Only two other jockeys have won more races than Day. Laffit Pincay, who’s 54 but with a new lease on the fountain of youth, has 9,153 wins. Bill Shoemaker retired in 1990 with 8,833 wins, the record until Pincay broke it in 1999 at Hollywood Park.

Day, 47, has ridden in more than 36,000 races and his horses have earned about $246 million. He has won nine Triple Crown races--the only Kentucky Derby victory coming with Lil E. Tee in 1992--and a record 11 Breeders’ Cup races. He was elected to the Racing Hall of Fame in 1991.

Younger than Pincay by more than six years, Day would figure to pass him in total wins someday.

“There’s only one thing wrong with that thinking,” Day said. “Laffit keeps winning. If he’d stop, I might have a chance, but it doesn’t look like that’s ever going to happen.”

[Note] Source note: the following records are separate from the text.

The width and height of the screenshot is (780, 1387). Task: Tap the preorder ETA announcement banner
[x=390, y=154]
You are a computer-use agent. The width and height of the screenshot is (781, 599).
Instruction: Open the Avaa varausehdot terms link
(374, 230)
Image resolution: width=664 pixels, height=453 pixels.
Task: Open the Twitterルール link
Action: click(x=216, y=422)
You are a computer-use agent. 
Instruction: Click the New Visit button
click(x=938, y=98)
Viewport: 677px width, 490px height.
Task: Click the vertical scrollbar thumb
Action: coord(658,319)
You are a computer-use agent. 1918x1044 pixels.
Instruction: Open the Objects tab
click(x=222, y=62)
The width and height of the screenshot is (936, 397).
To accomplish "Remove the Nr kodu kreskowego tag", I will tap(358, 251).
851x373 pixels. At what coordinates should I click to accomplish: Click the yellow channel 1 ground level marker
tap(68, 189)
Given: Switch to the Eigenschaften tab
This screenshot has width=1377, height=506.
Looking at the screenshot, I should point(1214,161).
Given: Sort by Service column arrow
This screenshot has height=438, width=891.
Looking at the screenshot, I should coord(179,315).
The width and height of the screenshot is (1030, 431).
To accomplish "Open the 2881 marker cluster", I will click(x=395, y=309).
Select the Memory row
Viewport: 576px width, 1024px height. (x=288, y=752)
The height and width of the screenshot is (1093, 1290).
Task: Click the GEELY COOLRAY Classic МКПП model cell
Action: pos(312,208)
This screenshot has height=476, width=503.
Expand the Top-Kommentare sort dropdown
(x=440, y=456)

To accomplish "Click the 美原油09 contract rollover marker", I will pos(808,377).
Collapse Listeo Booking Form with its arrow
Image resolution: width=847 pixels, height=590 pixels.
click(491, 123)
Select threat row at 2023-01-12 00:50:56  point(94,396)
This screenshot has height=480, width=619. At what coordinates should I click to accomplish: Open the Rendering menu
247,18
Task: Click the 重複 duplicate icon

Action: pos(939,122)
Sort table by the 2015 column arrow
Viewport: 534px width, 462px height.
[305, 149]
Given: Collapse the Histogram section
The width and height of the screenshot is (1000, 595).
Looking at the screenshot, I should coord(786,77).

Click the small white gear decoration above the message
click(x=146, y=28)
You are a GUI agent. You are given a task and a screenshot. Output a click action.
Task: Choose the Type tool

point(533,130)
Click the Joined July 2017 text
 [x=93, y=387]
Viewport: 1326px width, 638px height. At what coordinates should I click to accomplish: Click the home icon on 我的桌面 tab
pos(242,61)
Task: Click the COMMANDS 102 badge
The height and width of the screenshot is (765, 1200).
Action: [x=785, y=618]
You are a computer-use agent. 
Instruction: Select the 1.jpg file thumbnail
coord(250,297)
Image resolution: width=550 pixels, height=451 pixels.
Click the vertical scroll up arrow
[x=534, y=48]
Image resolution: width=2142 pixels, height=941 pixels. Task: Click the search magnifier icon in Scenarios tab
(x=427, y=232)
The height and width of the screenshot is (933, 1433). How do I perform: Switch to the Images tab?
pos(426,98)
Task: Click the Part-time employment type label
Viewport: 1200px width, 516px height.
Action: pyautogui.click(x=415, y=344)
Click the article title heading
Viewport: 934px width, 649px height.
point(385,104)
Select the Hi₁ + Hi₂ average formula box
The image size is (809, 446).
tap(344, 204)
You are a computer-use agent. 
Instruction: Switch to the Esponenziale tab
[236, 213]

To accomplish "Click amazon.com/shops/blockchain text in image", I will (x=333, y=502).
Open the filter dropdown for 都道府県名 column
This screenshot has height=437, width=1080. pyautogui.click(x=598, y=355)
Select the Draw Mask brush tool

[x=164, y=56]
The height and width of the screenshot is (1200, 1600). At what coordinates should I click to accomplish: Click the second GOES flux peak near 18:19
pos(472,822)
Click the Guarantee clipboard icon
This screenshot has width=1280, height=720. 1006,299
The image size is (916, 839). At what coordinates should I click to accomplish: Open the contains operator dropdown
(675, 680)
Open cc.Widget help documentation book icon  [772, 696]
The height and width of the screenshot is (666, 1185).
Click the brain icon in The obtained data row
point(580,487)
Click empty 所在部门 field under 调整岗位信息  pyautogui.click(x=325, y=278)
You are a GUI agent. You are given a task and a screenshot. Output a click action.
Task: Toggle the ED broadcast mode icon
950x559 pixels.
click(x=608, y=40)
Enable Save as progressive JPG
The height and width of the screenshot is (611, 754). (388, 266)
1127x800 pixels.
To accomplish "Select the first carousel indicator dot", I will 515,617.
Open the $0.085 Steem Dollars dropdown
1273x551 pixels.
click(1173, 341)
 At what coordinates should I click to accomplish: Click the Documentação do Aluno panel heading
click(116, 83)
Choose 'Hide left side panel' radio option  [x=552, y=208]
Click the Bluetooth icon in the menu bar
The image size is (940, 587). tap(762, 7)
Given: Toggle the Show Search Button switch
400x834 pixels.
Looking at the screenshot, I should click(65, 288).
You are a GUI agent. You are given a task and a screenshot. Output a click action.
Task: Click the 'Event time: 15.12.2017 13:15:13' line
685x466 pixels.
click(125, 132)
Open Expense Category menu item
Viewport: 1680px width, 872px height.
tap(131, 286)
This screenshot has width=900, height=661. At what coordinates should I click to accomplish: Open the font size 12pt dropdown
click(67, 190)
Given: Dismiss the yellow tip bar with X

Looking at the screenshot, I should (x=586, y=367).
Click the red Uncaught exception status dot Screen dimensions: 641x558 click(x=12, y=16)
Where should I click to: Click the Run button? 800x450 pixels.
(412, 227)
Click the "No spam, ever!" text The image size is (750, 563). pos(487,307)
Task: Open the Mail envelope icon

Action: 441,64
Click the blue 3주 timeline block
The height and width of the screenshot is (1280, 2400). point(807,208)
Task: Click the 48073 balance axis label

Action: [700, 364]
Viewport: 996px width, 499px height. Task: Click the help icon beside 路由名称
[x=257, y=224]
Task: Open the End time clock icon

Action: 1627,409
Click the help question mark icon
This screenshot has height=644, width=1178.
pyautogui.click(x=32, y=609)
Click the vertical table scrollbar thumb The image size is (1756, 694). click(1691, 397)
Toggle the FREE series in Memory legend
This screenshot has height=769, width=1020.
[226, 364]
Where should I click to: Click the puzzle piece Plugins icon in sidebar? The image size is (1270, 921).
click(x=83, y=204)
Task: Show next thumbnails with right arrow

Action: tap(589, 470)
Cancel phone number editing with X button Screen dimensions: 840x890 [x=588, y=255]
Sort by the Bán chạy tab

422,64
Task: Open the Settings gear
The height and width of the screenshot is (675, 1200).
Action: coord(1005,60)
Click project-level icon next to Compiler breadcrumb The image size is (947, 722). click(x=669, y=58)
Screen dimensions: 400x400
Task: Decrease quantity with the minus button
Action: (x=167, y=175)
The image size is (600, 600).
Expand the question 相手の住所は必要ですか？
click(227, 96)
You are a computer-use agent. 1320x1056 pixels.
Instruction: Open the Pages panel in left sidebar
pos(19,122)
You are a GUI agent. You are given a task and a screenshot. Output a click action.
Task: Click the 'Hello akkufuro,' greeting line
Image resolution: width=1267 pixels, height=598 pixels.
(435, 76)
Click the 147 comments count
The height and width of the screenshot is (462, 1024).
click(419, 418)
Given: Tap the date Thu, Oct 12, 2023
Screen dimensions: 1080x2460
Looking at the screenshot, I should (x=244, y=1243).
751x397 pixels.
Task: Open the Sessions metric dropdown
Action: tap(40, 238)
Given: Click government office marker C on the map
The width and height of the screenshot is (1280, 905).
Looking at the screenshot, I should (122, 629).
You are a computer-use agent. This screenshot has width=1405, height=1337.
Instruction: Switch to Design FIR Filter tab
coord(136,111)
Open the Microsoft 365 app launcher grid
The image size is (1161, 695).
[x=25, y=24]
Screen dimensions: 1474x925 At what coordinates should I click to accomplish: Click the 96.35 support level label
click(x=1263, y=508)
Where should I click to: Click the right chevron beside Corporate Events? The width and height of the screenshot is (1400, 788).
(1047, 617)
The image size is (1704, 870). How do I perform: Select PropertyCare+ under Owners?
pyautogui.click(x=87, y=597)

It might be a year or two before another jockey reaches the 8,000-victory mark. David Gall, No. 4 on the list behind Day, had 7,396 wins upon his retirement. In the fifth spot is Russell Baze, who has almost 7,400. Baze routinely wins 400 races a year in Northern California, but he still shouldn’t reach 8,000 until the end of 2002 or early in 2003.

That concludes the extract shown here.